There have been many games before that have raised the bar in AI companions and the stories you go through with them: the boy and Yorda of Ico, Gordon Freeman and Alyx Vance of Half-Life 2 and its episodes, Booker DeWitt and Elizabeth Comstock of BioShock Infinite, Joel and Ellie of The Last of Us, to name a few. But - and while I realise what I'm about to say verges on hyperbole - I don't think I've ever encountered a companion as real in a game as Trico until now.
His behaviorisms, both in dog and cat variety, the way he'll look out for you after gaining his trust, you as the player to develop the patience of a saint to get him to follow your orders. Basically, he is the living embodiment of a pet realised in a game to an unreal impressive level in what should be - and is for me - an achievement in AI and character design in games. For me, Trico is what defines the experience of The Last Guardian for me.

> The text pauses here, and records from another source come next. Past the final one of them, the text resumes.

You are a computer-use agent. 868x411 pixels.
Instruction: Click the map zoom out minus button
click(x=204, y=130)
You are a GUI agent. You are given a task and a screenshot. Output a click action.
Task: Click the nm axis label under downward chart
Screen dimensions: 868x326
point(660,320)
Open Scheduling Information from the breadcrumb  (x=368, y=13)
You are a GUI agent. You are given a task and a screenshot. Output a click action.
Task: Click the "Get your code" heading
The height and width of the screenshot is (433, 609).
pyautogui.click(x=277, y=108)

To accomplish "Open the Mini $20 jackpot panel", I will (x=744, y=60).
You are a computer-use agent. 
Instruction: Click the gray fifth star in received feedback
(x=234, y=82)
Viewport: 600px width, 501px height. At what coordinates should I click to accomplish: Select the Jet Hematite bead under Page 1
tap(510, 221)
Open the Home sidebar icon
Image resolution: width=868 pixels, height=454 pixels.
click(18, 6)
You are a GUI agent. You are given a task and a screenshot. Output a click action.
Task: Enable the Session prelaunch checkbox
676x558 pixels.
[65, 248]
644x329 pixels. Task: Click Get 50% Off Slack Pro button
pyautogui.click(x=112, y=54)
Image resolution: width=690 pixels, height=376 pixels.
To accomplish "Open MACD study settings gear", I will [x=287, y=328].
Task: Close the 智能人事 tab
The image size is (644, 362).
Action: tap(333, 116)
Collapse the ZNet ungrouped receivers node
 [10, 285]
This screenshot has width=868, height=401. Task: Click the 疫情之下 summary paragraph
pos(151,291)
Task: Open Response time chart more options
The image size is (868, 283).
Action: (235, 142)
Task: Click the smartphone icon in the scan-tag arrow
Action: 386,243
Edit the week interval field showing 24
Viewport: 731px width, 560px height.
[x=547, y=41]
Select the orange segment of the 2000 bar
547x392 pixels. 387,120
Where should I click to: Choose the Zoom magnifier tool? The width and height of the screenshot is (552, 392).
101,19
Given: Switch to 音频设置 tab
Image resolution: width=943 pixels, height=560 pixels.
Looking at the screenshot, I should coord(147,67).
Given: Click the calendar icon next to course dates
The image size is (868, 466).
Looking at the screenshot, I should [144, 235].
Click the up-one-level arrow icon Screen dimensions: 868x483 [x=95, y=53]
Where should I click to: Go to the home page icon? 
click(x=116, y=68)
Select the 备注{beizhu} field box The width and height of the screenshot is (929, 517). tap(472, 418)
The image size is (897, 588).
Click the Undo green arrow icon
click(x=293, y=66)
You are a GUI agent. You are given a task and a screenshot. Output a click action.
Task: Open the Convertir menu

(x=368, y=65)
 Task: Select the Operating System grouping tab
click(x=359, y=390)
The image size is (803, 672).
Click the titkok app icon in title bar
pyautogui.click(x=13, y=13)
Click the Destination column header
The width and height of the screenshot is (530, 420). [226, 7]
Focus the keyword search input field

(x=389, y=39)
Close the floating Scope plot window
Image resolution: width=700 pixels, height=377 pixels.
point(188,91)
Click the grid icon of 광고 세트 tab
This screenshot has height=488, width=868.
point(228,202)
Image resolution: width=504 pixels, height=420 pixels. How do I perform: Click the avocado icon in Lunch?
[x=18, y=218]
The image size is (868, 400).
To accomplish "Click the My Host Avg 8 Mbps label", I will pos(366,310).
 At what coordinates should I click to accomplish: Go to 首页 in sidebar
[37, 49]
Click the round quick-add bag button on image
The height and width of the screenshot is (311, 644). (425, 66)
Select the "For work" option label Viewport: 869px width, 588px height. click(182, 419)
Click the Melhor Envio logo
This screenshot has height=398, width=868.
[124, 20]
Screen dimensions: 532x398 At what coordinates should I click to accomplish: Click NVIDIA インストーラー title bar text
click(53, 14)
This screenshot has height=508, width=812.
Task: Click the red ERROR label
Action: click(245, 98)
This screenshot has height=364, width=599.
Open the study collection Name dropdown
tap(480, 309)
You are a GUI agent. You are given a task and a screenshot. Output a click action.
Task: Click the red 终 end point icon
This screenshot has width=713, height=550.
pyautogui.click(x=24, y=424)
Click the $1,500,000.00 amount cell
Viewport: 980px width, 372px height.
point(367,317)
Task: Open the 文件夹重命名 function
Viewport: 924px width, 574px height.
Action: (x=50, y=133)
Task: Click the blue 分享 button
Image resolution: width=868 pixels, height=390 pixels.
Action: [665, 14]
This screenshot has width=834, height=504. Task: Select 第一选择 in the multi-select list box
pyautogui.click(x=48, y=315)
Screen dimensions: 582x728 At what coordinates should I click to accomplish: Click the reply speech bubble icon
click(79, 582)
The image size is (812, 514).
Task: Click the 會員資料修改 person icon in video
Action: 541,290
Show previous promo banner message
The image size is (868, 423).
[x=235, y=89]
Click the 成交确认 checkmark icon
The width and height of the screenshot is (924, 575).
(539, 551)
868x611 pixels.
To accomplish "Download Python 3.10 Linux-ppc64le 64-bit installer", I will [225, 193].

Trico and the story the game took me through was enough to get me to overlook any major and minor quirk and flaw it had. Because it felt like something truly special, something unique. At this point, those things being trademarks and hallmarks of a Ueda game.
Credit to Fumito Ueda and the development team at Japan Studio as well as genDesign plus the Sony higher ups - including Sony Interactive Entertainment Worldwide Studios boss Shuhei Yoshida - for keeping the faith in the game after so long when any other publisher would have cut their losses and bailed, even when the appetite was still there.
Because ten years since development started, in every possible sense, The Last Guardian was worth the wait.
Honourable Mentions: Gravity Rush Remastered, Valkyria Chronicles Remastered, Tokyo Mirage Sessions #FE, Deus Ex: Mankind Divided, F1 2016, Gears of War 4, Hitman, DriveClub VR, The Division and No Man's Sky.
Games that came too late for the cut-off: Final Fantasy XV; Superhot; The Witness; Firewatch; That Dragon, Cancer; I Am Setsuna; Abzu; Virginia.